Australiens Premier droht Entmachtung: Aufstand in der eigenen Partei
Tony Abbott wird für schlechte Wahlergebnisse seiner Partei verantwortlich gemacht. Abgeordnete wollen nun über seinen Parteivorsitz abstimmen.
CANBERRA ap | Der australische Premierminister Tony Abbott muss sich nach regionalen Wahlschlappen und umstrittenen Entscheidungen einer Rebellion in den eigenen Reihen stellen. Der Parlamentarier Luke Simpkins schrieb in einer E-Mail an seine Kollegen von der Liberalen Partei, er werde auf einem Parteitreffen am kommenden Dienstag Abbott auffordern, über den Parteivorsitz abstimmen zu lassen. Sollte Abott verlieren, müsste er nach australischer Tradition auch das Amt des Regierungschefs abgeben.
Abbott kündigte an, es gar nicht wo weit kommen lassen zu wollen. Seine Stellvertreterin Julie Bishop und er würden die Partei aufrufen, sich gegen eine Abstimmung über den Vorsitz auszusprechen, erklärte er am Freitag.
Nach etwa der Hälfte seiner ersten Amtszeit als Premierminister steht Abbott unter zunehmendem Druck, weil er in Meinungsumfragen überaus schlecht abschneidet. Abbotts Unbeliebtheit wird teils dafür verantwortlich gemacht, dass die konservative Regierungspartei große Verluste bei den Wahlen in den Staaten Victoria im November sowie Queensland im Januar einstecken musste.
Die Revolte innerhalb der eigenen Partei löste Abbott aus, als er den britischen Prinzen Philip am Nationalfeiertag in Australien Ende Januar zum australischen Ritter ernannte.
Dies sei „der endgültige Beweis“ dafür gewesen, dass der Premierminister die Verbindung zu den Menschen verloren habe, schrieb Simpkins seinen Parteikollegen.

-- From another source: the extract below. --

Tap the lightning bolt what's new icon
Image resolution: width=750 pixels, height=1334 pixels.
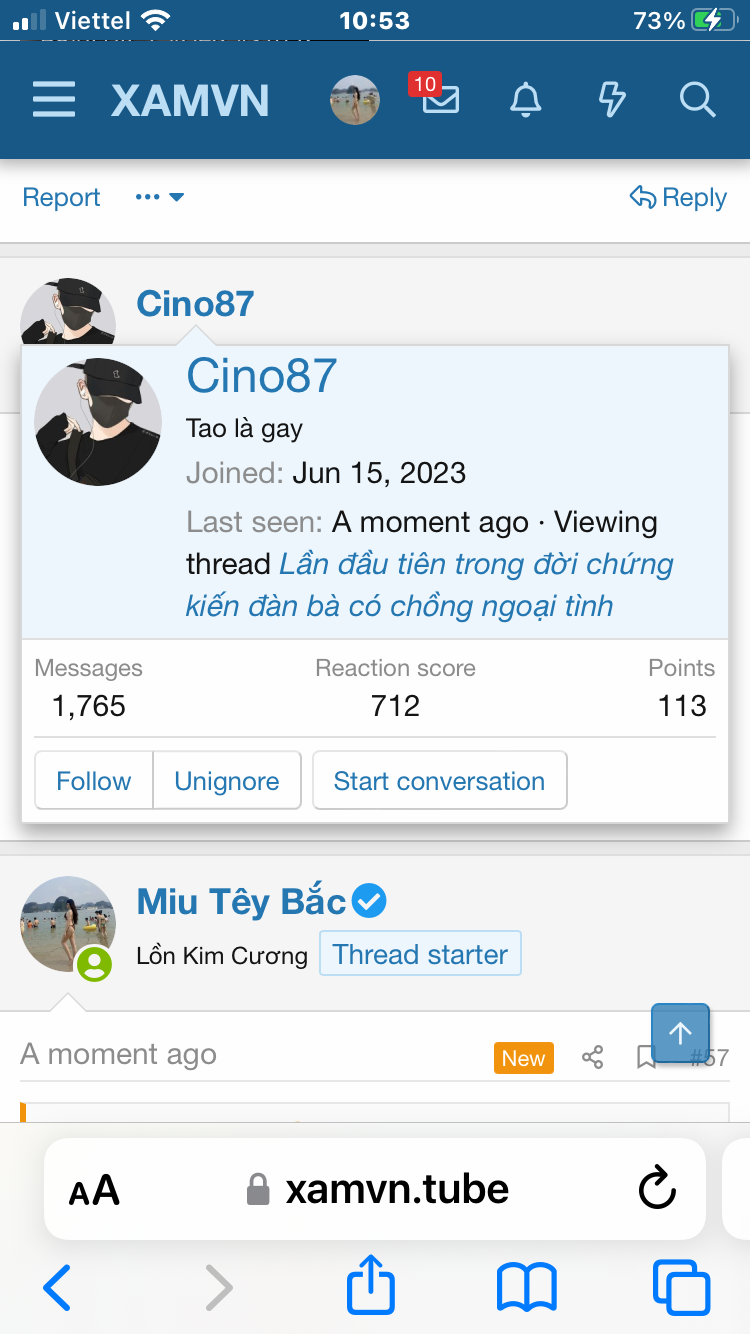611,100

Deshalb sei es seiner Meinung nach wichtig, die Unterstützung für ihn innerhalb der Partei zu testen. Der Abgeordnete Don Randal kündigte an, den Vorstoß zu unterstützen.
Die Herausforderung Abbotts könnte so weit reichen, dass Kommunikationsminister Malcolm Turnbull bald neuer australischer Regierungschef werden könnte. Turnbull hatte das Rennen um das Amt des Parteichefs gegen den konservativeren Abbott 2009 mit nur einer Stimme weniger verloren. Damals waren die Liberalen noch in der Opposition.
Chaos vermeiden
Abbott reagierte am Freitag mit der Ankündigung, dass Bishop und er auf dem Treffen fordern würden, den Antrag zurückzuweisen. Die Australier hätten die Mitte-Links-Regierung der Arbeiterpartei um Kevin Rudd 2013 abgewählt, weil sie chaotisch und zerstritten gewesen sei. Sie habe innerhalb von vier Jahren zweimal ihren Premierminister gewechselt und interne Führungskämpfe ausgetragen.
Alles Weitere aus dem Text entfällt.